• Listed records:
--- START ---

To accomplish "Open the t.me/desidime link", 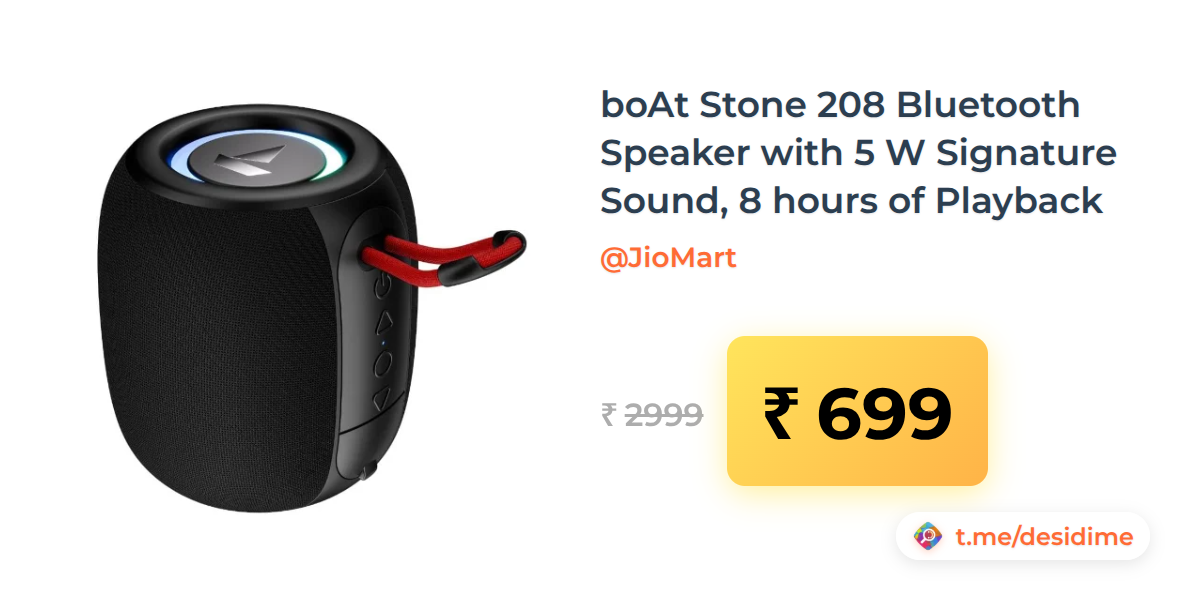I will tap(1044, 537).
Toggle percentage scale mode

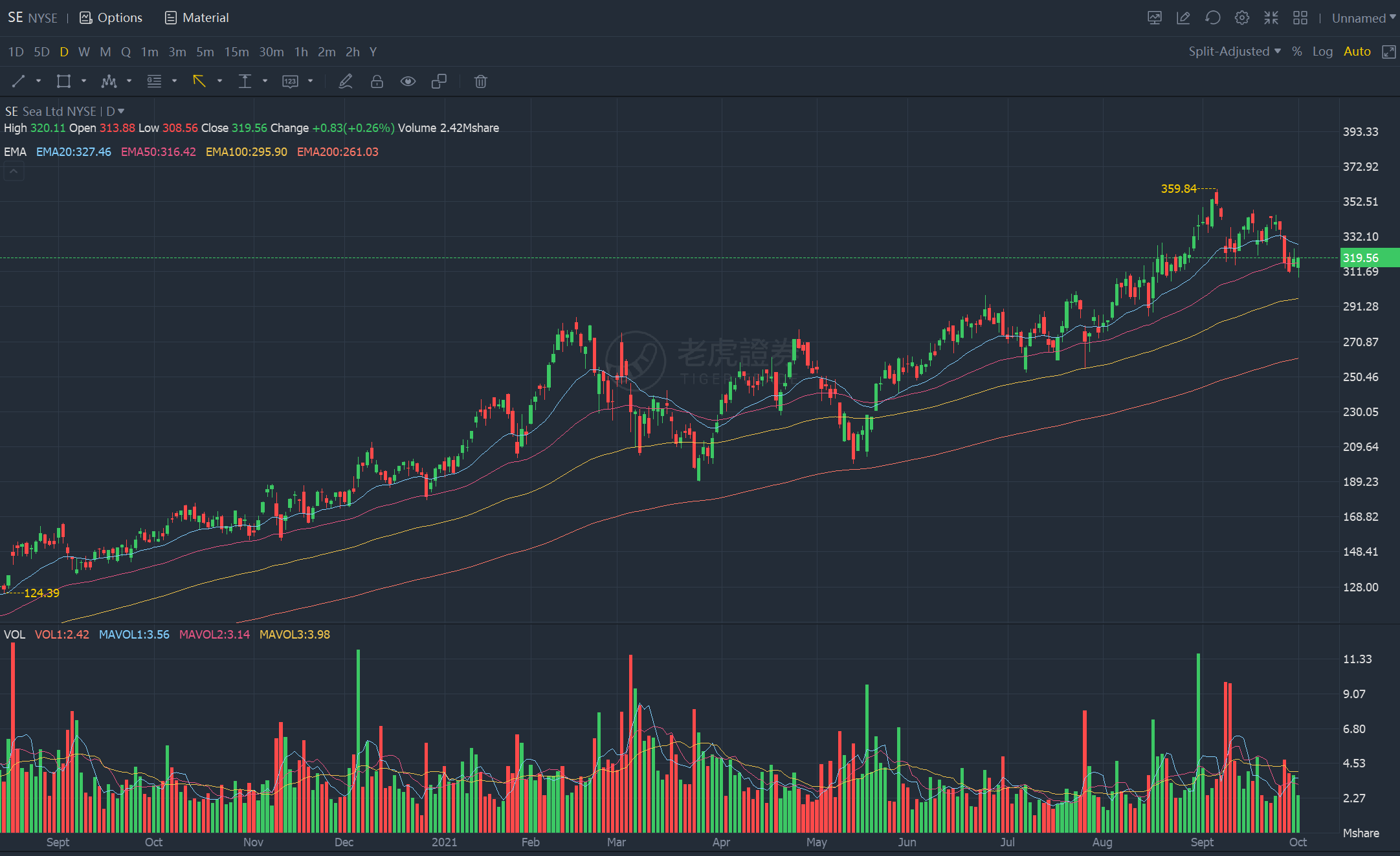(1296, 52)
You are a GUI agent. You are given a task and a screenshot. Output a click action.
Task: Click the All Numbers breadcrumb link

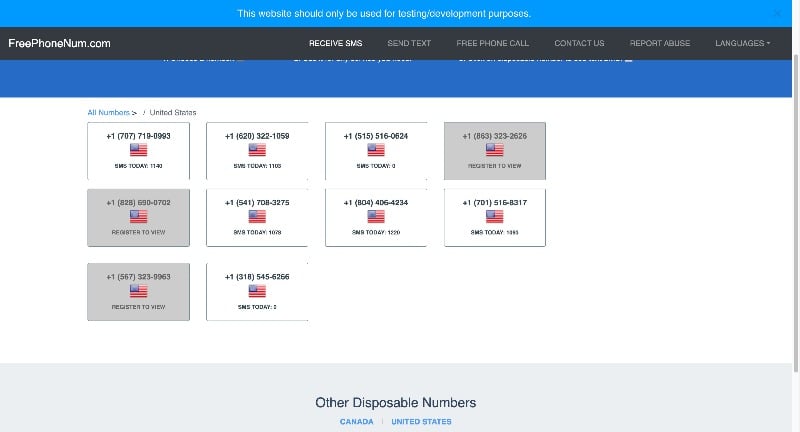109,113
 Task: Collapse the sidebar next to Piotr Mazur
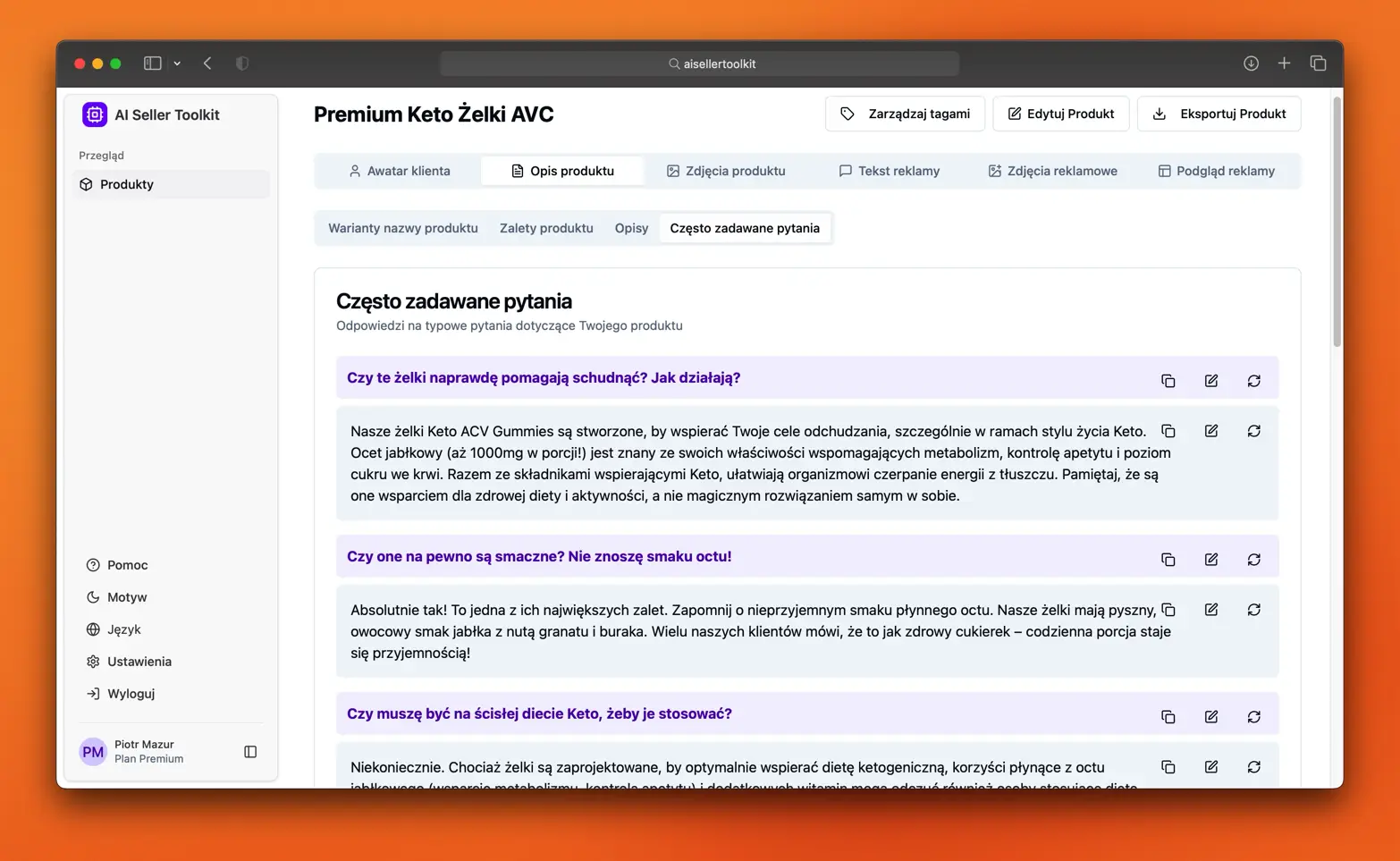coord(250,752)
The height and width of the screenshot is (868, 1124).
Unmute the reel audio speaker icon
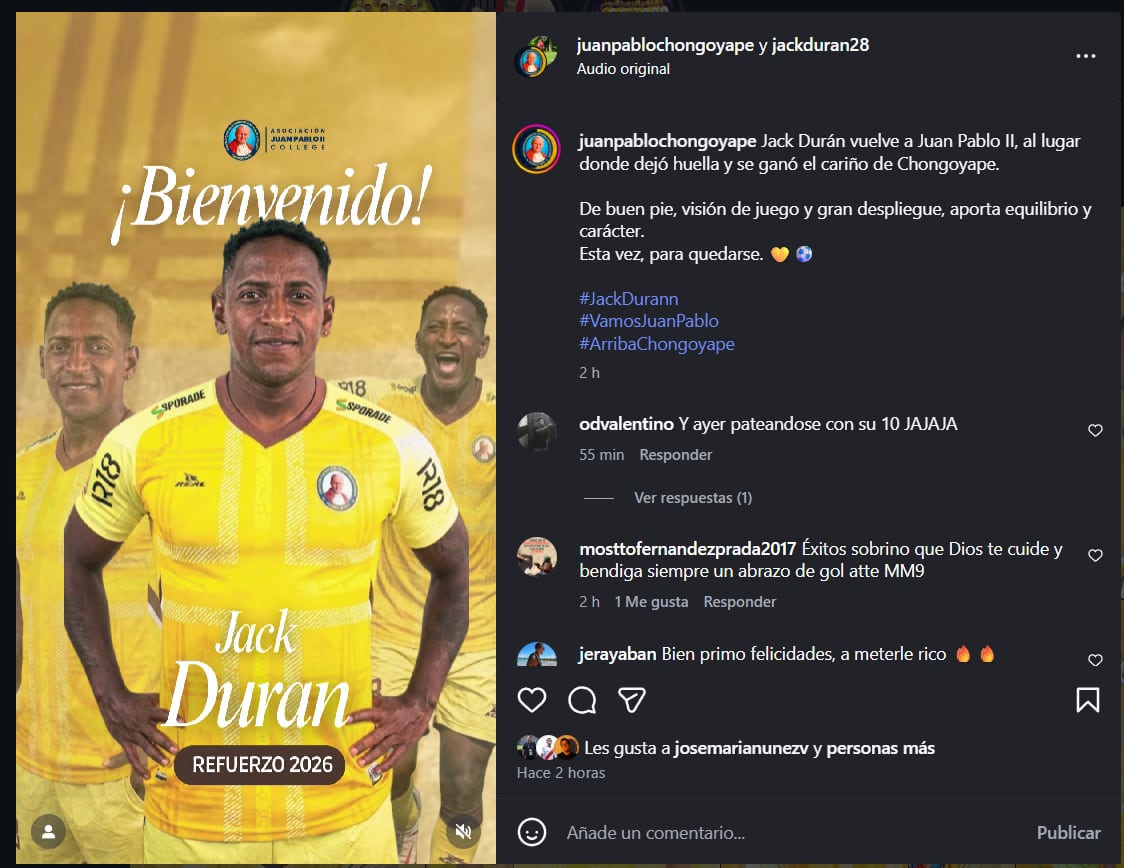464,831
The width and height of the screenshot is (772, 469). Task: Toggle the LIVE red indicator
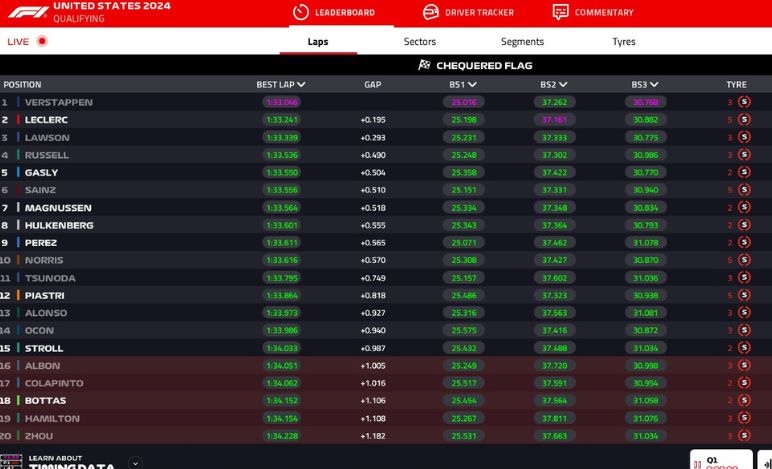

--- END ---

• Problem statement: Nothing but the lines from the line containing "The height and" through the last line of the material may be output, and they must be copied exactly, without pictures.

• Answer to this task:
The height and width of the screenshot is (868, 1124).
Unmute the reel audio speaker icon
464,831
The width and height of the screenshot is (772, 469). Task: Toggle the LIVE red indicator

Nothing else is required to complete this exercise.